Check that records are consistent with embeddings

```sh
nmrdata validate-embeddings structure-test.tfrecords-data.tfrecord
```

Check that neighbor lists are consistent with embeddings

```sh
nmrdata validate-nlist structure-test.tfrecords-data.tfrecord
```

Check that peaks are reasonable (no nans, no extreme values, no bad masks)

```sh
nmrdata validate-peaks structure-test.tfrecords-data.tfrecord
```

### Output Lables

To extract labels ordered by PDB and residue:

```sh
nmrdata write-peak-labels test-structure-shift-data.tfrecord  test-structure-shift-record-info.txt labels.txt
```

## Making New Data

See commands `nmrparse shiftml`, `nmrparse metabolites`, `nmrparse shiftx` which are parsers for various databases.

### From RefDB Files

This requires a pickled python object called `data.pb` to be in the directory.
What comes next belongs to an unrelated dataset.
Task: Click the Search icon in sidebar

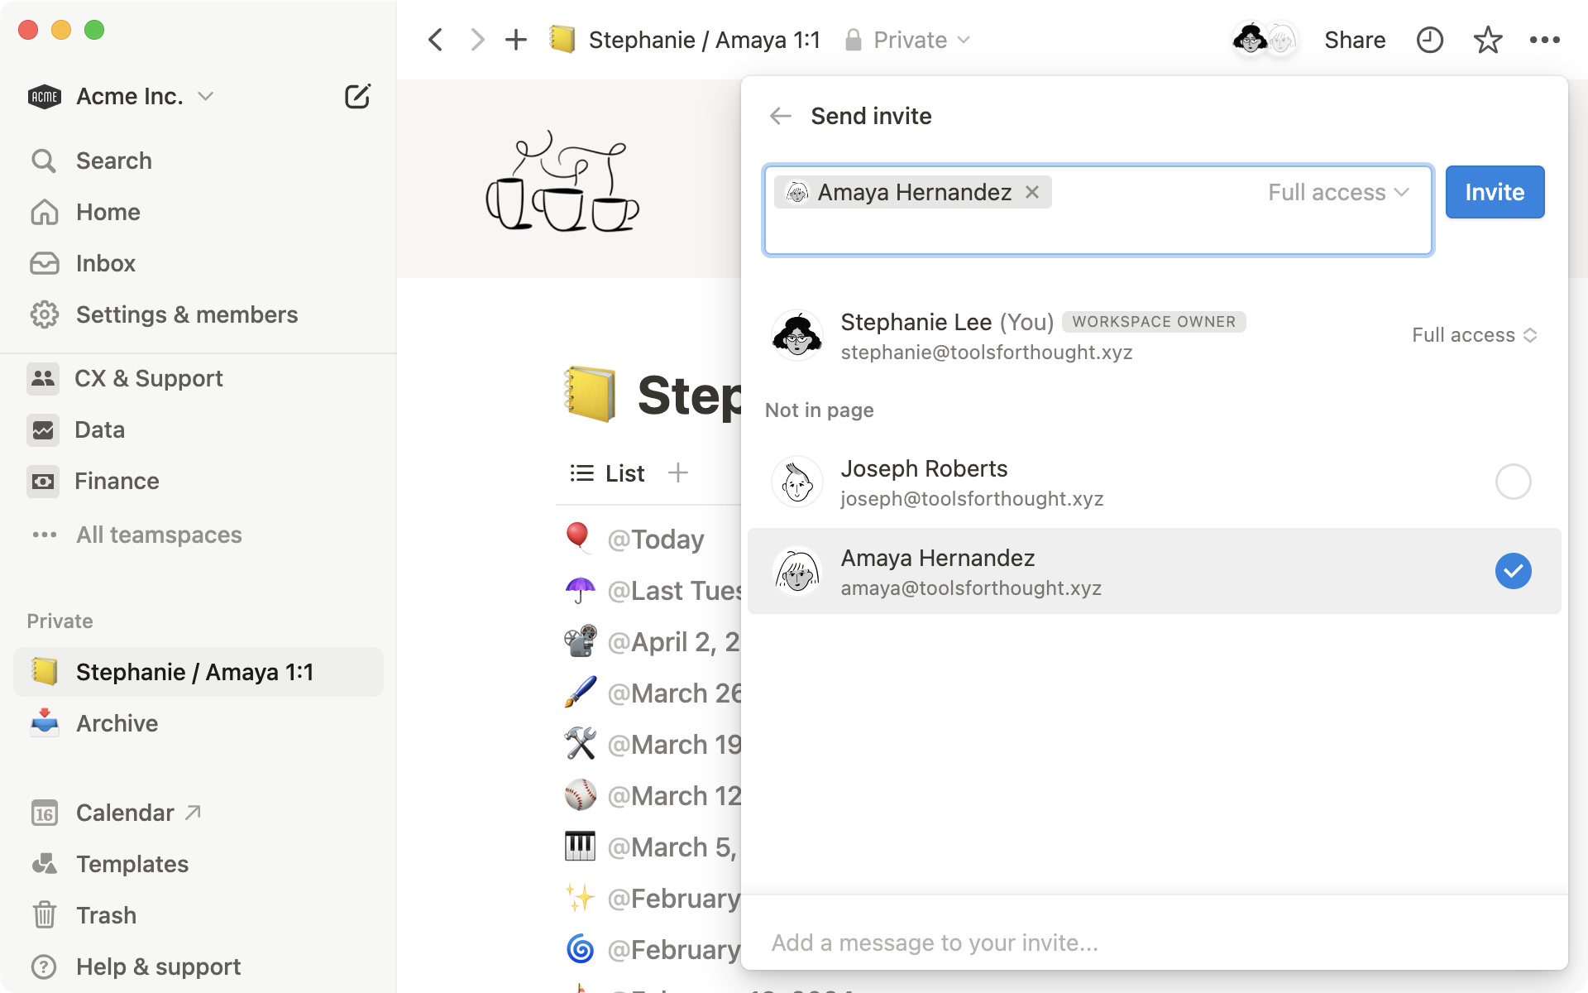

It is
a list of `dict`s containing `pdb_file` (path to PDB), `pdb` (PDB ID), `corr` (path to `.corr` file), and `chain` (which chain).
`chain` can be `_` to indicate use first chain.

```sh
nmrparse parse-refdb directory name --pdb_filter exclude_ids.txt
```
## Citation

Please cite [Predicting Chemical Shifts with Graph Neural Networks](https://pubs.rsc.org/en/content/articlehtml/2021/sc/d1sc01895g)

```bibtex
@article{yang2021predicting,
  title={Predicting chemical shifts with graph neural networks},
  author={Yang, Ziyue and Chakraborty, Maghesree and White, Andrew D},
  journal={Chemical science},
  volume={12},
  number={32},
  pages={10802--10809},
  year={2021},
  publisher={Royal Society of Chemistry}
}
```